Personal information
- Born: 25 August 1901 Leytonstone, London, England
- Died: 12 December 1998 (aged 97) Tunbridge Wells, Kent, England

Sport
- Sport: Athletics
- Event: Sprints
- Club: Middlesex Ladies' Athletic Club

Achievements and titles
- Personal bests: 250 m: 35.4 (1923, WR); 250 m: 33.8 (1925, WR);

Medal record
Representing United Kingdom
Women's World Games
| Silver medal – second place | 1926 Gothenburg | 250 metres |

= Vera Searle =

British sprinter

Vera Maud Searle (née Palmer; 25 August 1901 – 12 September 1998) was a British sprinter and athletics administrator.

== Biography ==
Palmer was born in Leytonstone, London, on 25 August 1901 to Albert Palmer (1878–1935), assistant secretary of Chelsea Football Club, and Maud Mary Palmer (1879–1946). She was the eldest of four children.

In 1923, she co-founded the Middlesex Ladies Athletics Club, now the Ealing Southall & Middlesex Athletics Club. Later the same year, she participated at the first WAAA Championships taking bronze medal behind Eileen Edwards in the 220 yards. The following year Palmer became the national 440 yards champion at the 1924 WAAA Championships.

Competing as Vera Palmer, she set a world record at 250 metres of 35.4 seconds in 1923 Paris and in 1925, again set a world record at 250 metres of 33.8 seconds at Stamford Bridge. In 1924, she participated at the 1924 Women's Olympiad and won the silver medal in running 250 m and the gold medal in the relay 4 x 220 yards.
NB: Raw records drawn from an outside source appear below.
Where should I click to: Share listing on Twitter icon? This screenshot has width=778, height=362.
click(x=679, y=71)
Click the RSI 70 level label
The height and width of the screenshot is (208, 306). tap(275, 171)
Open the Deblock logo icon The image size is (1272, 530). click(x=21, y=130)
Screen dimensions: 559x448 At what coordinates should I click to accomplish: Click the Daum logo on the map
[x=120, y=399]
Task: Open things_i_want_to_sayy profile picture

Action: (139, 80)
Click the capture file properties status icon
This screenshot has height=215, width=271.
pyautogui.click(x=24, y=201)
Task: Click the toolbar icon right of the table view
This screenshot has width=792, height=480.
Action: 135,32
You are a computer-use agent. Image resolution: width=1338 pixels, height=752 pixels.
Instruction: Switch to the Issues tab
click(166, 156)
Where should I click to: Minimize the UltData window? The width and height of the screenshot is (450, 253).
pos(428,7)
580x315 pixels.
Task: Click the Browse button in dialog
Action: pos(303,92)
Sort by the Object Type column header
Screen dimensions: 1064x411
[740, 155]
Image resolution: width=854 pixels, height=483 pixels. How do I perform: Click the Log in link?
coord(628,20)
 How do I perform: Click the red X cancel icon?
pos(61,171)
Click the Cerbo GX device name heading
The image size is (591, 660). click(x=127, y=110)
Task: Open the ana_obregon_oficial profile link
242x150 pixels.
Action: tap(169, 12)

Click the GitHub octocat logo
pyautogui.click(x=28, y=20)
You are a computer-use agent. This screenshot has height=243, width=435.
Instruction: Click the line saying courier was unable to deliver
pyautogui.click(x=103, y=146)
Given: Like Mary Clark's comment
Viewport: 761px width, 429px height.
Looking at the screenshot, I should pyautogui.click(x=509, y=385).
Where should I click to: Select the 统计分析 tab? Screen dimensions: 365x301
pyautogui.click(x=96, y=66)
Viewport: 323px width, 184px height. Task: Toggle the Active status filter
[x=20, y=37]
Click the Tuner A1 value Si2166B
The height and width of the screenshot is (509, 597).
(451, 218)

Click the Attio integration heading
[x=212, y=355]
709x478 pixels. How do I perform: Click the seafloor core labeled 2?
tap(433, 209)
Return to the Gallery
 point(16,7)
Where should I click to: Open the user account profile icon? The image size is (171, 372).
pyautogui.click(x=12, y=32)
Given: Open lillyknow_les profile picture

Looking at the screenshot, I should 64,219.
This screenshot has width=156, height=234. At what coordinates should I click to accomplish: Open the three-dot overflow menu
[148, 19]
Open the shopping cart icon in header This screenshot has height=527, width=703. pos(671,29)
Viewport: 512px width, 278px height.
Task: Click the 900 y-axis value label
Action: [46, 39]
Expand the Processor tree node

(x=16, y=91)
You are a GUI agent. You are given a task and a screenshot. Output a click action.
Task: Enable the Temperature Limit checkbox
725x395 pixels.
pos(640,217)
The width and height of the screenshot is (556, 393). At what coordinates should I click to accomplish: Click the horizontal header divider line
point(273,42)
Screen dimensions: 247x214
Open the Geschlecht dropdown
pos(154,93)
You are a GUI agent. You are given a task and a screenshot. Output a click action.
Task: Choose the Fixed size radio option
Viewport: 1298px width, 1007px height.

Palmer retained her 440 yards title and became the national 220 yards champion after winning the British WAAA Championships title at the 1925 WAAA Championships. The following year in June, she retained both AAA titles at the 1926 WAAA Championships and in August 1926, she won silver (to compatriot Eileen Edwards) in the 250m at the 1926 Women's World Games, held at the Slottsskogsvallen Stadium in Gothenburg, Sweden.

In October 1926, she married Wilfred Edwin Searle, and they had two daughters together: Brenda (born 1928) and Angela (born 1935).

She was honorary secretary of the Women's Amateur Athletic Association (WAAA) from 1930 to 1933, vice-chairman from 1959 to 1973, chairman from 1973 to 1981, and later president until the WAAA merged with the Amateur Athletic Association in 1991. She received the OBE in 1979 for services to athletics.

She died in Tunbridge Wells, Kent, on 12 September 1998.